Regulation versus innovation
There is a view that it doesn’t matter where the innovation happens as long as Europe can benefit from advances in GenAI.
There has been some reassessment in light of the Draghi Report, however. There is now growing recognition that this is a strategically important question for the EU’s economic and technological sovereignty.
Regulation matters in numerous ways, but probably most acutely in relation to access to data.
Countries in the Middle East, for example, enjoy better access to data and this gives them a distinct advantage in the development of AI products and services, along with the financial firepower of sovereign wealth funds to back them.

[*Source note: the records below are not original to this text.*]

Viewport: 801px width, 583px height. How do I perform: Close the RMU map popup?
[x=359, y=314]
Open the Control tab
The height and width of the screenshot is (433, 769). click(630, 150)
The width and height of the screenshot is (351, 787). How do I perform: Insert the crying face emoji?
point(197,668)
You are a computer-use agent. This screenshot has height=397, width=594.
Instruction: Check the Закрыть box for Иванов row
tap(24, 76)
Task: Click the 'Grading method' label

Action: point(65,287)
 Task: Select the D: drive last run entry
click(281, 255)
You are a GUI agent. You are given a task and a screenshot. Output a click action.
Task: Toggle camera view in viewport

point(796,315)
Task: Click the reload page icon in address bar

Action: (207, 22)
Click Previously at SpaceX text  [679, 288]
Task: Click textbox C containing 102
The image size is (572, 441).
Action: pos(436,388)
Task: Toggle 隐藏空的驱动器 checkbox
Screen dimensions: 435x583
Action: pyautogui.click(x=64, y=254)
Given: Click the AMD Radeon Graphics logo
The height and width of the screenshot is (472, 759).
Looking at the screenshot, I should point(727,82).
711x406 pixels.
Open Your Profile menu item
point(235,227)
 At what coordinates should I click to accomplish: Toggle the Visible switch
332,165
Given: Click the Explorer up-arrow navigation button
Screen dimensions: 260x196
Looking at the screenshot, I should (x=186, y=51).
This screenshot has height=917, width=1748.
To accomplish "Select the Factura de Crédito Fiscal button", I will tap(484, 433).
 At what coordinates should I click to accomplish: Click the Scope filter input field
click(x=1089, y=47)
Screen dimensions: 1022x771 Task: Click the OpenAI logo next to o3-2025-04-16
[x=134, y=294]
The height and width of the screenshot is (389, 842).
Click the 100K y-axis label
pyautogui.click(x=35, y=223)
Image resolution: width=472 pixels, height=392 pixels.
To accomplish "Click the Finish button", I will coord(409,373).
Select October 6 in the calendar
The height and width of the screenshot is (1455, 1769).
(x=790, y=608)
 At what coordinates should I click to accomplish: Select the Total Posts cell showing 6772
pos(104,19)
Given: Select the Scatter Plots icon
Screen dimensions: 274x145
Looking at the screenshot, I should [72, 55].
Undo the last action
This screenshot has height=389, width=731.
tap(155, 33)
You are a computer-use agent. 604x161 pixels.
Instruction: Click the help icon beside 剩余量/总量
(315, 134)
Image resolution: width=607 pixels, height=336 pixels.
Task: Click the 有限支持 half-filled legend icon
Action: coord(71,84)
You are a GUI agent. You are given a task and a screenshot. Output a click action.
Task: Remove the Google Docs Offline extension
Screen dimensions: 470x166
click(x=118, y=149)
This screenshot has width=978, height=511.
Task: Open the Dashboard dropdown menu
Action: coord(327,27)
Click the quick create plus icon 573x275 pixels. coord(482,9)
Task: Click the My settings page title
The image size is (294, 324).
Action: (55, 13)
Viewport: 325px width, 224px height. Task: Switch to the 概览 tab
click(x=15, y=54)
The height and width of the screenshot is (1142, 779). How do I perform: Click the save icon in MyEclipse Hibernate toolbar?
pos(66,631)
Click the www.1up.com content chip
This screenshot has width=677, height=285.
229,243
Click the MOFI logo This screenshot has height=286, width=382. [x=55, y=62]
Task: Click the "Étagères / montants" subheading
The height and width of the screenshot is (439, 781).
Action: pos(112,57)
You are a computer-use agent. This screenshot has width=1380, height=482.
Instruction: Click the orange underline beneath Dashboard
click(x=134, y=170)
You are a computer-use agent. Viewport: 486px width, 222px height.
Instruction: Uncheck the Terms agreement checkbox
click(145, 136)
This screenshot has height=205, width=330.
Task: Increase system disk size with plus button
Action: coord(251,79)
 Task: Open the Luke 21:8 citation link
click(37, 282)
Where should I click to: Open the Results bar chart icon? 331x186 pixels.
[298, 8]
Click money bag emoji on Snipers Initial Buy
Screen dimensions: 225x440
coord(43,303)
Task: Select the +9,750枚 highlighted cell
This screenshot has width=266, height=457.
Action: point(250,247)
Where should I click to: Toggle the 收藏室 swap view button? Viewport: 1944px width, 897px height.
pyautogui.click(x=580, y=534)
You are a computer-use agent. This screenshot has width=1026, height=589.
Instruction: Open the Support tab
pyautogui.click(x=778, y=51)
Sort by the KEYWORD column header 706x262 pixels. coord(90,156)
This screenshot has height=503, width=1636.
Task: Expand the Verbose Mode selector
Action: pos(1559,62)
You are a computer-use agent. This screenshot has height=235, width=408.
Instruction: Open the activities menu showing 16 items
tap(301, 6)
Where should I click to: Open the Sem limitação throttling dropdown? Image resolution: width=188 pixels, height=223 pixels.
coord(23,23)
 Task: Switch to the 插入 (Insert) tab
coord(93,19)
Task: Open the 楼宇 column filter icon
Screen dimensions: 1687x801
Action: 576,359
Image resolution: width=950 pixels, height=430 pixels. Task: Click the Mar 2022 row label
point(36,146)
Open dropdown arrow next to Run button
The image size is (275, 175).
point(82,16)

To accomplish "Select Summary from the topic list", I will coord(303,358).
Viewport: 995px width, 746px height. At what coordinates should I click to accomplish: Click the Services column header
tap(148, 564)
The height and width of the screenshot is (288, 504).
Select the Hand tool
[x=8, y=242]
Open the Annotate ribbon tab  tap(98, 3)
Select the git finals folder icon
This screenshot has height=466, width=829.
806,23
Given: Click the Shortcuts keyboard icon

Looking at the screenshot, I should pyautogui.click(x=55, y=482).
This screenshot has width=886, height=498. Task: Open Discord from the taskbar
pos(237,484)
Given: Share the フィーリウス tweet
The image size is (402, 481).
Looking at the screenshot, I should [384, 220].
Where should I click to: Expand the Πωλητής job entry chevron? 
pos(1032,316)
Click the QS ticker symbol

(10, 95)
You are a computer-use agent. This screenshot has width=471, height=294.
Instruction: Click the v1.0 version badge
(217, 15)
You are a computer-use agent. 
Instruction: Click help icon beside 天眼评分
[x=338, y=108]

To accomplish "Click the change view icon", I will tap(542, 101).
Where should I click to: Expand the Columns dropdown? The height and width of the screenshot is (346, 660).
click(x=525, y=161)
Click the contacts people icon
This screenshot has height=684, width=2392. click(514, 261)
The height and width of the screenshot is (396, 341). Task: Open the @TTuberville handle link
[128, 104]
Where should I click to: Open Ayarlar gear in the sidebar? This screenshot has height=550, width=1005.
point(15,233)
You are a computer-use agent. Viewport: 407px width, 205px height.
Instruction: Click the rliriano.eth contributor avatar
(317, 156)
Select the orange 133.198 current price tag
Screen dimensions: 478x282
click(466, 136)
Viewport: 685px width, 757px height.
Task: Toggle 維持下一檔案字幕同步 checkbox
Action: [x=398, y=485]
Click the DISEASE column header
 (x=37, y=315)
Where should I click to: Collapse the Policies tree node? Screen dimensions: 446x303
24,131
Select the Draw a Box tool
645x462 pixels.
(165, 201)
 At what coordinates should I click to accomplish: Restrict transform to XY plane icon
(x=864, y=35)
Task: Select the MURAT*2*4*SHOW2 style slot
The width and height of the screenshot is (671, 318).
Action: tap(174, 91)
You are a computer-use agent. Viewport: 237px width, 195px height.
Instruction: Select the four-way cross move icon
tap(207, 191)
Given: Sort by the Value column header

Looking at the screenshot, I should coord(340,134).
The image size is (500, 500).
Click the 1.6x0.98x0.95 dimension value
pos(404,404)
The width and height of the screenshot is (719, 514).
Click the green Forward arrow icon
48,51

The EU is responding: the European Commission has designated 13 member states to host a network of AI Factories, strategically distributed across the continent to ensure widespread access to AI resources and to foster regional innovation.
It also plans to mobilise more than €20 billion annually from public and private sources for investment in AI.
Alongside these initiatives, there are plans to promote AI adoption in public services and SMEs and to train 250,000 AI professionals with a focus on inclusivity and regional distribution.
These are all important steps, but there is still some way to go on regulation.
Unfortunately, Ireland has lost out in the competition for EU AI hub locations due to the perceived inability of the country to deliver a data centre of the scale required to support a hub.
Access to capital
The plan to mobilise capital is welcome but more needs to be done, as the €20 billion target is likely to represent only a small proportion of global VC investment, if and when it does materialise.
Despite high levels of AI adoption in Ireland—63 percent of Irish startups have adopted AI, with 36 percent embedding it at the heart of their business models according to a recent report produced by Amazon Web Services—the funding environment for Ireland’s early-stage AI companies remains challenging.
The pain point for these companies tends to be in the €1 million to €10 million funding space, just above the level where the State, through Enterprise Ireland and the Ireland Strategic Investment Fund, can meet their funding needs and below the level where they can attract the attention of international VCs.
For Ireland, the strategy should be similar to fintech and green tech, an obvious area of focus for future AI development.